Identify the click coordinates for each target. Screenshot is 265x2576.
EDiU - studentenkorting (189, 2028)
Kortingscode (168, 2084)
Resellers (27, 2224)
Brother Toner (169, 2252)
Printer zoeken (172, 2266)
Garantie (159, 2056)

# Task prompt
Could I ask you to return the records exactly and in full?

# Answer to the exercise
Identify the click coordinates for each target. Screenshot is 265x2576.
EDiU - studentenkorting (189, 2028)
Kortingscode (168, 2084)
Resellers (27, 2224)
Brother Toner (169, 2252)
Printer zoeken (172, 2266)
Garantie (159, 2056)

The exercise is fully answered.